A request to reopen any case in which the Board has made a decision can make:
- The party affected by the decision;
- Party’s representative: In this case, a Notice of Entry of Appearance as Attorney or Representatives Before the Board of Immigration Appeals (Form EOIR-27) has to be attached with the motion;
- Department of the Homeland Security (DHS);
No matter who files the motion to reopen, it has to be in the written form. More about the content of the motion, we will discuss below.
The Board owns the discretion to grant or deny a motion to reopen. It can decide to deny the motion even if the party moving has made out a prima facie case for relief. It means that the applicant can establish the evidence to justify a verdict in his or her favor, and the other party does not refute such proof.

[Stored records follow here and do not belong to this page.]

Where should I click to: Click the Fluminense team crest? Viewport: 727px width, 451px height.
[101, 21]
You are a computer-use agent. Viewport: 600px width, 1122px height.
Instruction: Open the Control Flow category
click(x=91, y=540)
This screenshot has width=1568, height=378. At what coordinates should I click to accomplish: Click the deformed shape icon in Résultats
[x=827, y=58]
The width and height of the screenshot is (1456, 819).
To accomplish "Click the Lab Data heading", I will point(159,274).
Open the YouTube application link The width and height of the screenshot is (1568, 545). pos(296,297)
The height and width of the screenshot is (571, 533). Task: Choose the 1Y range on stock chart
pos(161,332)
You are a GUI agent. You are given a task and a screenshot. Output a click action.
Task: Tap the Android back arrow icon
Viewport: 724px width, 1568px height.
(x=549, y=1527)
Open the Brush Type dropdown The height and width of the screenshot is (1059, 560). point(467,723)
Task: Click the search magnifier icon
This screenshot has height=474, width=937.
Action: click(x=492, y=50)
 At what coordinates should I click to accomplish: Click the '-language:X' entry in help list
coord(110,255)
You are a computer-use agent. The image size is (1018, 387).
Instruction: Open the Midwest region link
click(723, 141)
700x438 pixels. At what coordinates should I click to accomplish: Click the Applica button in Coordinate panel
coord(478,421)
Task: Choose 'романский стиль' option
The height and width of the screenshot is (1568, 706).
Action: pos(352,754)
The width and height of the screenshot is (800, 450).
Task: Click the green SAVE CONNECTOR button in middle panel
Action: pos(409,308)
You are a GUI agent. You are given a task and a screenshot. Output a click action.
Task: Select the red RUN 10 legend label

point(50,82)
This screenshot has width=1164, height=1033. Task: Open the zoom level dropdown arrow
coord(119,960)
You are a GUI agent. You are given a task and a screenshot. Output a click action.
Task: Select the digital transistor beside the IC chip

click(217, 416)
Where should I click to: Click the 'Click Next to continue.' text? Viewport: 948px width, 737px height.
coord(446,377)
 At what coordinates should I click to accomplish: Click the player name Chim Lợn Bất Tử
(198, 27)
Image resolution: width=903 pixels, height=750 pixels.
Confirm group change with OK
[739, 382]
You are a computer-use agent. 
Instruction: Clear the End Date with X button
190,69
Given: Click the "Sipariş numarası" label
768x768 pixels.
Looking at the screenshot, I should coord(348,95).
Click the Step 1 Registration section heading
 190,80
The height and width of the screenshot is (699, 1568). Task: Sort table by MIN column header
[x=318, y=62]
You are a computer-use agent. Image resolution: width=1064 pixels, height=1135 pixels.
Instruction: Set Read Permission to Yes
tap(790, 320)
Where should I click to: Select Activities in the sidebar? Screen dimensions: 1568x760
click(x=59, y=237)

To file a motion, a person has to demonstrate the existence of new evidence by stating new facts, proving them at the hearing, and supporting them with affidavits or other evidentiary material. Usually, those are evidence that was not available and could not have been discovered or presented at the former hearing.
Moreover, a person to whom the right to apply for such relief was fully explained to, and if he or she had an opportunity to apply at the former hearing, will not be allowed to file a motion to reopen. This would be possible only if the relief asked for was based on circumstances that have arisen after the hearing.
Besides, an alien may obtain a motion if he or she demonstrates the statutory eligibility for such relief before the entry of the administratively final order of deportation.